• [EXTRACT TO READ]:
Bratislava Jazz Days (BJD) is a festival of modern jazz, taking place in Bratislava (Slovakia), usually at Park kultúry a oddychu (Hall of the Culture and Leisure Park). In 2014, it was its 40th edition.

The festival was founded in 1975 by amateur jazz enthusiasts, most notably Peter Lipa, and later developed into a festival attended by world-class jazz players.

During the first years of existence, only the bands from Czechoslovakia and nearby socialist states (Eastern Bloc) attended the festival. It was in the year 1977, the 3rd edition of BJD, when the festival was attended by musicians from Western Europe - Retuperä band from Finland and Weiden trio from West Germany. In 1979, Bratislava Jazz Days welcomed their first American musician - the trumpeter Lee Harper.

• [TASKS TO PERFORM]:
A: Rewrite the paragraph of the Bratislava Jazz Days text that begins "During the first years of existence" as a short bulleted list that keeps its main facts.
B: Resume the Bratislava Jazz Days text from where it stops, following on from its last sentence.

• [ENTRIES PROVIDED]:
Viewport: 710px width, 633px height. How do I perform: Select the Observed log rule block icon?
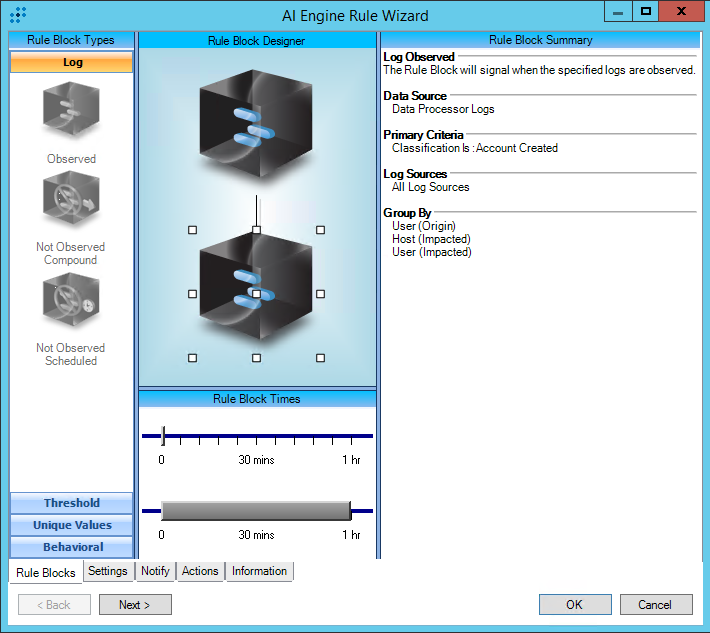coord(71,112)
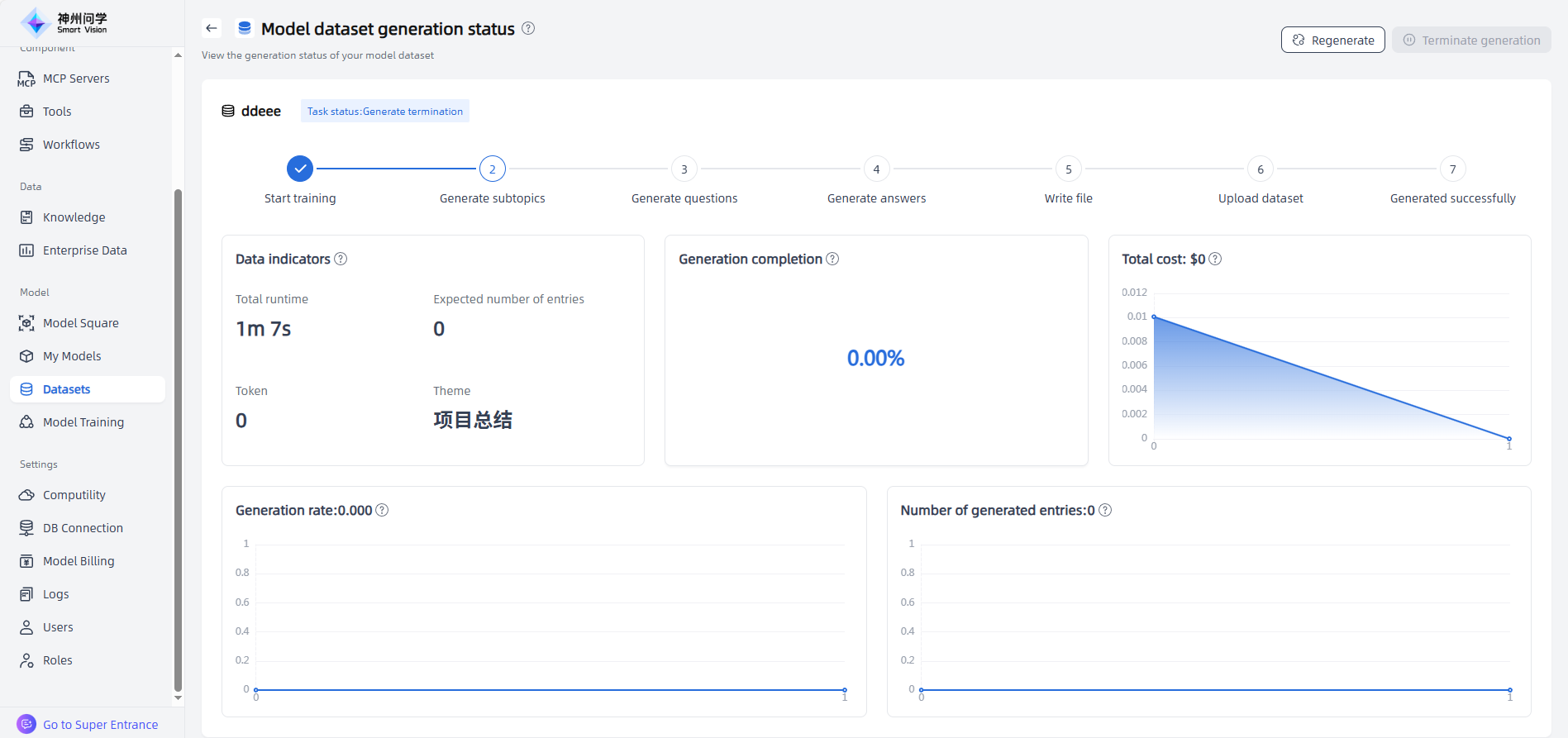Go to Super Entrance link

[100, 725]
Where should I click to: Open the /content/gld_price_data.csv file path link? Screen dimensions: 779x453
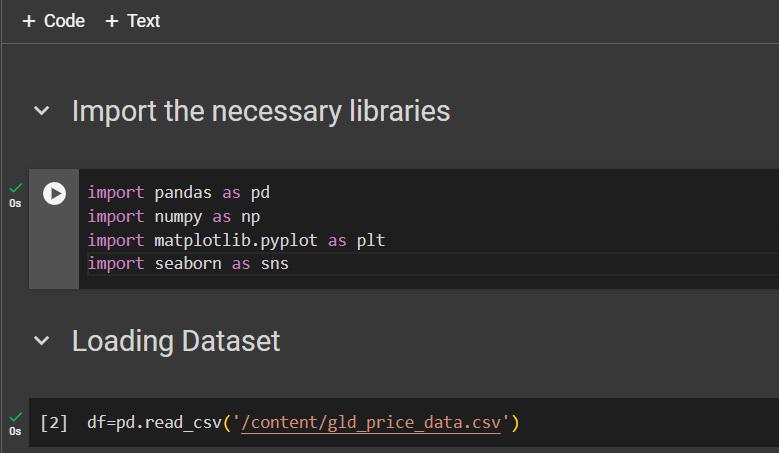[x=372, y=423]
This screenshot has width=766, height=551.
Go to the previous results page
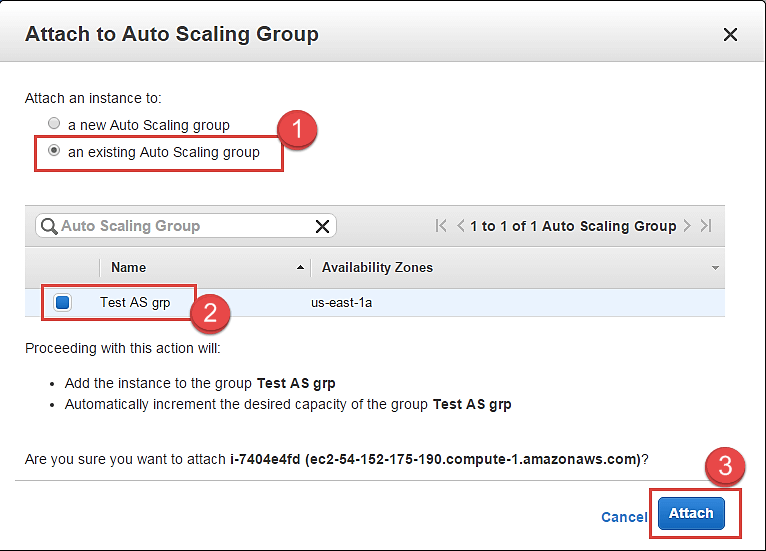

• [ANSWER SET]:
A:
- Early years: only bands from Czechoslovakia and nearby socialist states (Eastern Bloc) took part.
- 1977 (3rd edition): first musicians from Western Europe, Retuperä band from Finland and Weiden trio from West Germany.
- 1979: first American musician, trumpeter Lee Harper.

B:
In 1982, first internationally well-known jazz player attend the festival - guitarist and harmonica player Jean "Toots" Thielemans and in 1983 another jazz stars - guitarist Larry Coryell and drummer Jack De Johnette with his band Special Edition. The festival became an assorted exhibition of Czechoslovak and international jazz.

There have been 10 double-LP series of live recordings from the Bratislava Jazz Days festival 1976–1989, recorded by the Czechoslovak Radio Bratislava and released by Opus.